## [Data shown]

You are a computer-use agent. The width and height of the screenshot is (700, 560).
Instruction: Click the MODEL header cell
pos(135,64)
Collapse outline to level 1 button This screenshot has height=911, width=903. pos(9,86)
* * *
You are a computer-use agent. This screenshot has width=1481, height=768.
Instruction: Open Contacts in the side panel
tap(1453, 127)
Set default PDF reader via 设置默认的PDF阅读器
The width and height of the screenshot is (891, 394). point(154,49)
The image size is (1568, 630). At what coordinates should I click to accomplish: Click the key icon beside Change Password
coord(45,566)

## [What the task requires]
Using the records above, set down exactly the lines from the one with "You are a computer-use agent. The" through the one with "Collapse outline to", inclusive, and nothing more.

## [Reply to the exercise]
You are a computer-use agent. The width and height of the screenshot is (700, 560).
Instruction: Click the MODEL header cell
pos(135,64)
Collapse outline to level 1 button This screenshot has height=911, width=903. pos(9,86)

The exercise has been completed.